Stored dataset items
• • •

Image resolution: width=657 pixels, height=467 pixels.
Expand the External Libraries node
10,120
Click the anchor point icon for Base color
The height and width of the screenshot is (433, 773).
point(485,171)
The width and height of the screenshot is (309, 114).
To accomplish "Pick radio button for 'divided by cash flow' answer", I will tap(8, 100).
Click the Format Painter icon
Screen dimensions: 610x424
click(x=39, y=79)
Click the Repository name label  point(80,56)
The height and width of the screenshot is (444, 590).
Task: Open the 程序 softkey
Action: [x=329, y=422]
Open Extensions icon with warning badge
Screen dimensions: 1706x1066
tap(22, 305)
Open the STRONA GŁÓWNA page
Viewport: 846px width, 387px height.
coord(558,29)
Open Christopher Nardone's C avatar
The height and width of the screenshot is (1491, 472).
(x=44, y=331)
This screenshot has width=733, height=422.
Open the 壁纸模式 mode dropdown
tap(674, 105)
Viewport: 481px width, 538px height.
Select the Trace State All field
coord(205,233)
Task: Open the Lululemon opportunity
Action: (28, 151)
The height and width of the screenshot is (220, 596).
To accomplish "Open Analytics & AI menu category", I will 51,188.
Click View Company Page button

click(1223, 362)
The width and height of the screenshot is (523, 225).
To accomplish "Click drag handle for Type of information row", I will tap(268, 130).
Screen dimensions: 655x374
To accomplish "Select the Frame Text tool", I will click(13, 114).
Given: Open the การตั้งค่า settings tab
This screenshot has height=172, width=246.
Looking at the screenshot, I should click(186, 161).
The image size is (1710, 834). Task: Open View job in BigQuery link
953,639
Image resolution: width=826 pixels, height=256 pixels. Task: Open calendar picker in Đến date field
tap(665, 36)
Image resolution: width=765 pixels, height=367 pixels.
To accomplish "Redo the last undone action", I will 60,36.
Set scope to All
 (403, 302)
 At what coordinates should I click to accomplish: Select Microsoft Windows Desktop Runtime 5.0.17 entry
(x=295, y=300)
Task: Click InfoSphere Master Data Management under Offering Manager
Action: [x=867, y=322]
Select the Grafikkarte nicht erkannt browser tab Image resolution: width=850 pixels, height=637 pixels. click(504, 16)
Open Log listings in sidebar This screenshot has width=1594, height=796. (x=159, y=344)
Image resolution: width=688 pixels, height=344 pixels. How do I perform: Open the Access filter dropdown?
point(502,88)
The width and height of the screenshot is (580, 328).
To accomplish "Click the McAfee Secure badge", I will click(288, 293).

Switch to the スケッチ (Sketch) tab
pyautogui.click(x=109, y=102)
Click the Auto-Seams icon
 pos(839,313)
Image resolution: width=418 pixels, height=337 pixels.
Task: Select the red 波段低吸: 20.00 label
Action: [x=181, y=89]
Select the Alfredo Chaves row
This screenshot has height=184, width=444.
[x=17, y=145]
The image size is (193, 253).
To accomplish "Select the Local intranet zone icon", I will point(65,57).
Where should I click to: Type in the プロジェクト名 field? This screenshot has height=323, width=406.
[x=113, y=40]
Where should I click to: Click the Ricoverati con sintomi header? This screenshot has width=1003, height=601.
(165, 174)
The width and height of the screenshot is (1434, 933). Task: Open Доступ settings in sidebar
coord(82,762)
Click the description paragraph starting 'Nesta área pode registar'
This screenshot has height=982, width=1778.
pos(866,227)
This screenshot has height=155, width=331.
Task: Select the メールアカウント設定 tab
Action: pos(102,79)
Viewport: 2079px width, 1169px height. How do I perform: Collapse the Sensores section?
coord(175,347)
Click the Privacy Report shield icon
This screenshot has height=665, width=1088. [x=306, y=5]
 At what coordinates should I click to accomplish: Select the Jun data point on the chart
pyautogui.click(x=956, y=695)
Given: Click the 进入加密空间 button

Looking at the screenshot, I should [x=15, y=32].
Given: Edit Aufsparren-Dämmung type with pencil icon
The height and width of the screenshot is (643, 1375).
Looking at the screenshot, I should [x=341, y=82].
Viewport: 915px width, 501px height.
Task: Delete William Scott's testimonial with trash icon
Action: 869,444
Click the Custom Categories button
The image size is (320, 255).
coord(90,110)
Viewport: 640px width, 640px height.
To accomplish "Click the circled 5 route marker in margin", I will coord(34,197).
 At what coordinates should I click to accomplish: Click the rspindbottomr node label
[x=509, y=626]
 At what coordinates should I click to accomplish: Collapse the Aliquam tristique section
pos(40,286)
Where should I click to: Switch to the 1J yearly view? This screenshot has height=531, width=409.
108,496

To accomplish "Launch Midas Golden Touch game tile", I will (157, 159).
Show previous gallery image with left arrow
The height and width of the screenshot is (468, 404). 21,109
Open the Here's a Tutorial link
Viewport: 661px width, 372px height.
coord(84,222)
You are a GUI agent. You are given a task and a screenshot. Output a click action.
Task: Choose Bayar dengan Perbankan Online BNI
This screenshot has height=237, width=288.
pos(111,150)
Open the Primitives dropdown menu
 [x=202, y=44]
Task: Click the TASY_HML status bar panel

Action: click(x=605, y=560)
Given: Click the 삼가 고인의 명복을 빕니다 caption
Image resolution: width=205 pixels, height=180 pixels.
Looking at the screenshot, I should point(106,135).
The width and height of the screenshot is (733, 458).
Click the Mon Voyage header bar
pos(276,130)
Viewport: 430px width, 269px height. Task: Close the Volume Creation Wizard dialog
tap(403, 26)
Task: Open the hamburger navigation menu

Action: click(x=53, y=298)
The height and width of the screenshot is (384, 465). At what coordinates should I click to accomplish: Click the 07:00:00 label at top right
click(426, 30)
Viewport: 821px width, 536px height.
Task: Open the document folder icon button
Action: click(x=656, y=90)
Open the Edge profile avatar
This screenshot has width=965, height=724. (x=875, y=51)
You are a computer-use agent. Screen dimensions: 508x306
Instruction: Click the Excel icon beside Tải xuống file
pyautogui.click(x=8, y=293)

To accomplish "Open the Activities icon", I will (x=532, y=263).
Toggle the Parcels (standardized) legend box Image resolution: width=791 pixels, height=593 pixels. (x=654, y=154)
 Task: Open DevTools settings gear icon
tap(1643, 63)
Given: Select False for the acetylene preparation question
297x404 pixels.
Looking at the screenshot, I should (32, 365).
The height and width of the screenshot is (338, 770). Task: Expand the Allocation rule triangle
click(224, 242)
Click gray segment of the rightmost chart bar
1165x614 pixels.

• • •

# To be done
Swap "Base color" for "Fill color" in the lines from the first line up to and including the line with "click(x=39, y=79)". Give back only those lines, with nothing else altered.

# Task answer
Image resolution: width=657 pixels, height=467 pixels.
Expand the External Libraries node
10,120
Click the anchor point icon for Fill color
The height and width of the screenshot is (433, 773).
point(485,171)
The width and height of the screenshot is (309, 114).
To accomplish "Pick radio button for 'divided by cash flow' answer", I will tap(8, 100).
Click the Format Painter icon
Screen dimensions: 610x424
click(x=39, y=79)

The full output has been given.